[Extracted entries — start]

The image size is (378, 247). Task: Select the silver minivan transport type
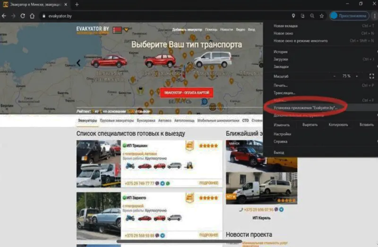tap(213, 60)
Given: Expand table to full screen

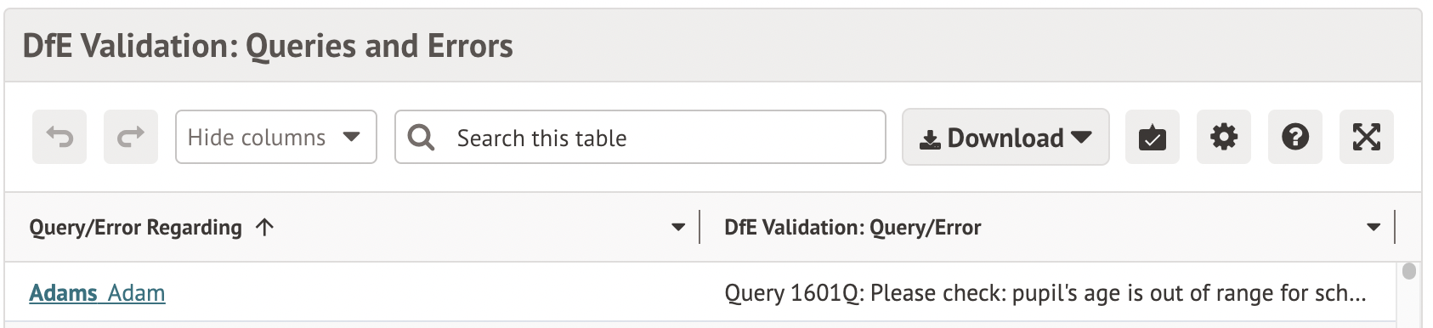Looking at the screenshot, I should (1367, 137).
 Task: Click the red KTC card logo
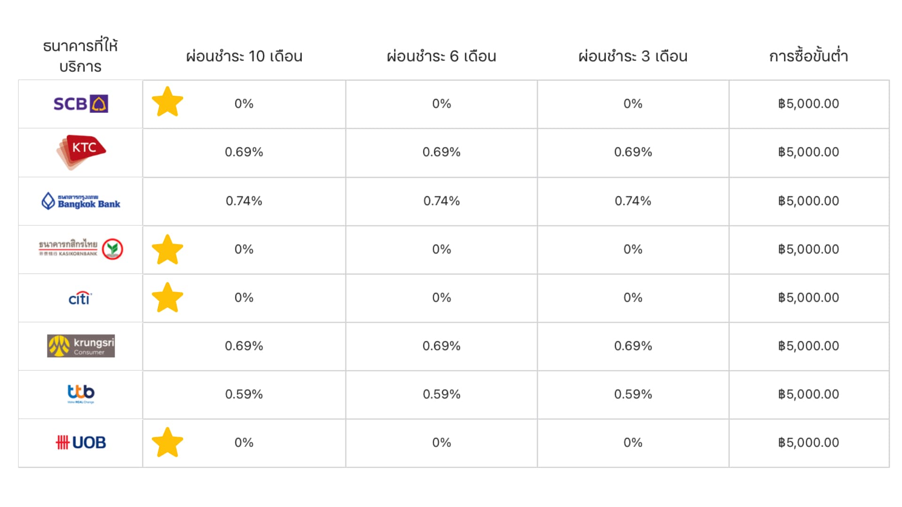81,151
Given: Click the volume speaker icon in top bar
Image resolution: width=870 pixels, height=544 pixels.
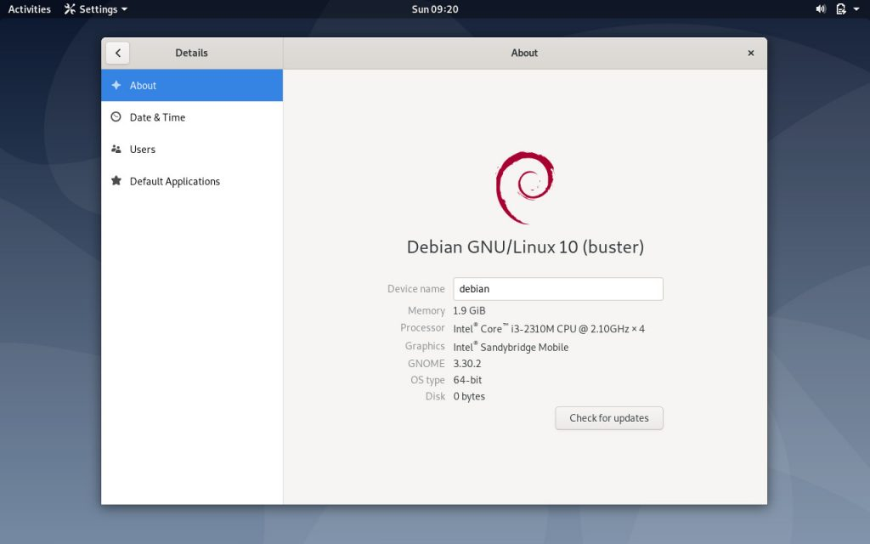Looking at the screenshot, I should tap(819, 9).
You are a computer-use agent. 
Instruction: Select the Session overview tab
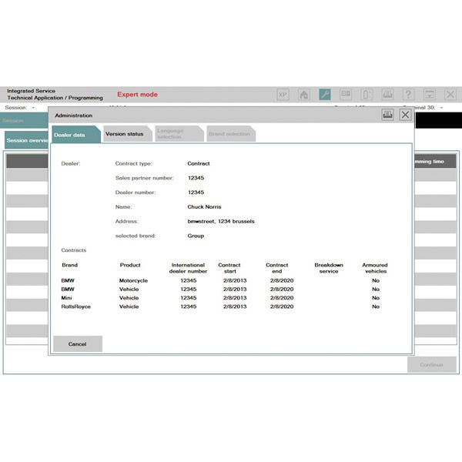tap(27, 141)
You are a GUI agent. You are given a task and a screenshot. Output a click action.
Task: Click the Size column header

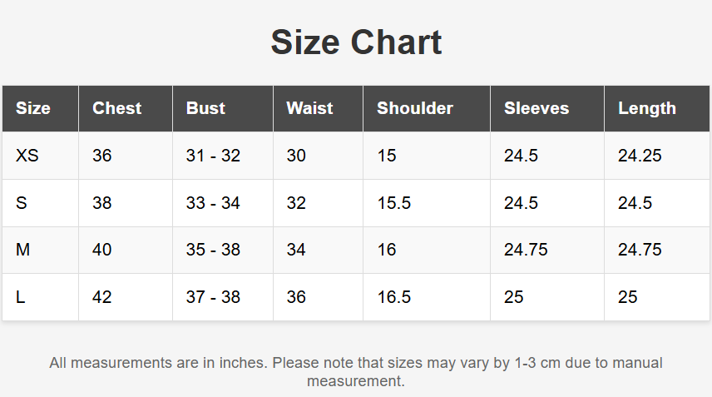tap(33, 108)
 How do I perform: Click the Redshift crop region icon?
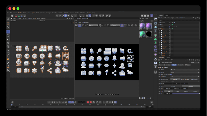108,25

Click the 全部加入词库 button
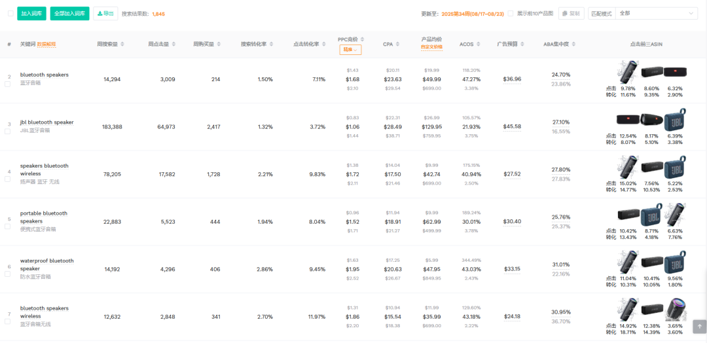(69, 13)
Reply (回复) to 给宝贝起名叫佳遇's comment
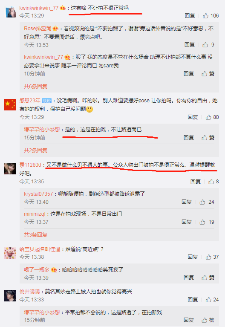 (193, 257)
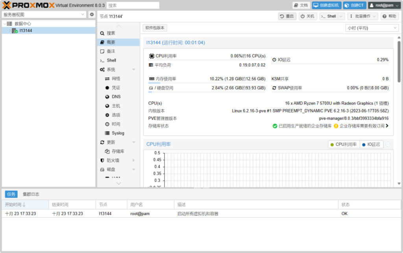This screenshot has height=253, width=403.
Task: Open the 小时 (平均) time range combo box
Action: point(372,28)
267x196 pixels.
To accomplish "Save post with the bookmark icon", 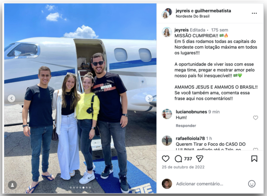I will 254,159.
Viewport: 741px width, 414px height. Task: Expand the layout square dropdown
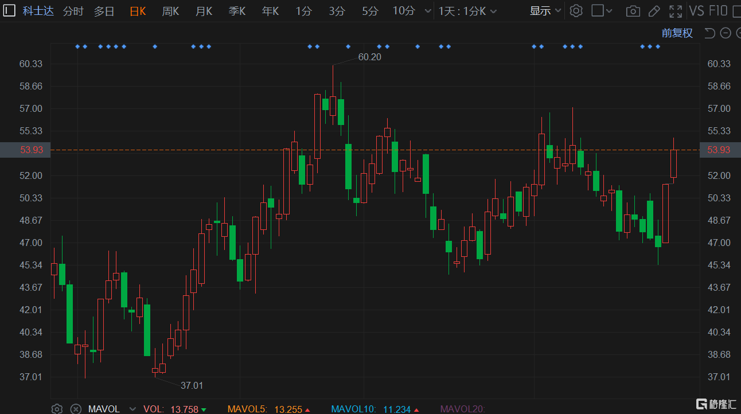(602, 11)
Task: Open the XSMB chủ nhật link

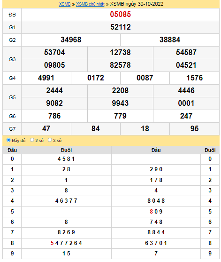Action: pos(90,4)
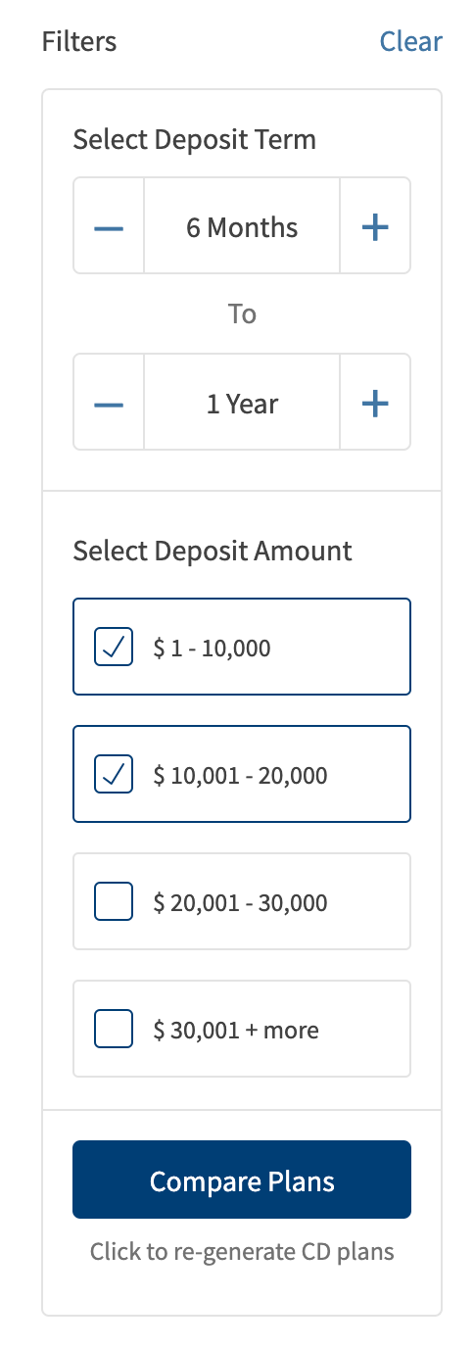
Task: Increase the 1 Year ending deposit term
Action: coord(375,403)

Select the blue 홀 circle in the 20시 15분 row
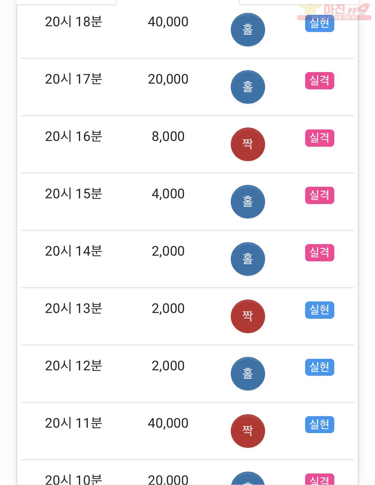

[Extracted entries — finish]

Output exactly, and only, the lines running from the line containing "Task: Open the XSMB chủ nhật link" to the last line of the entries above, omitting the pictures.

Task: Open the XSMB chủ nhật link

Action: pos(90,4)
Task: Increase the 1 Year ending deposit term
Action: coord(375,403)

Select the blue 홀 circle in the 20시 15분 row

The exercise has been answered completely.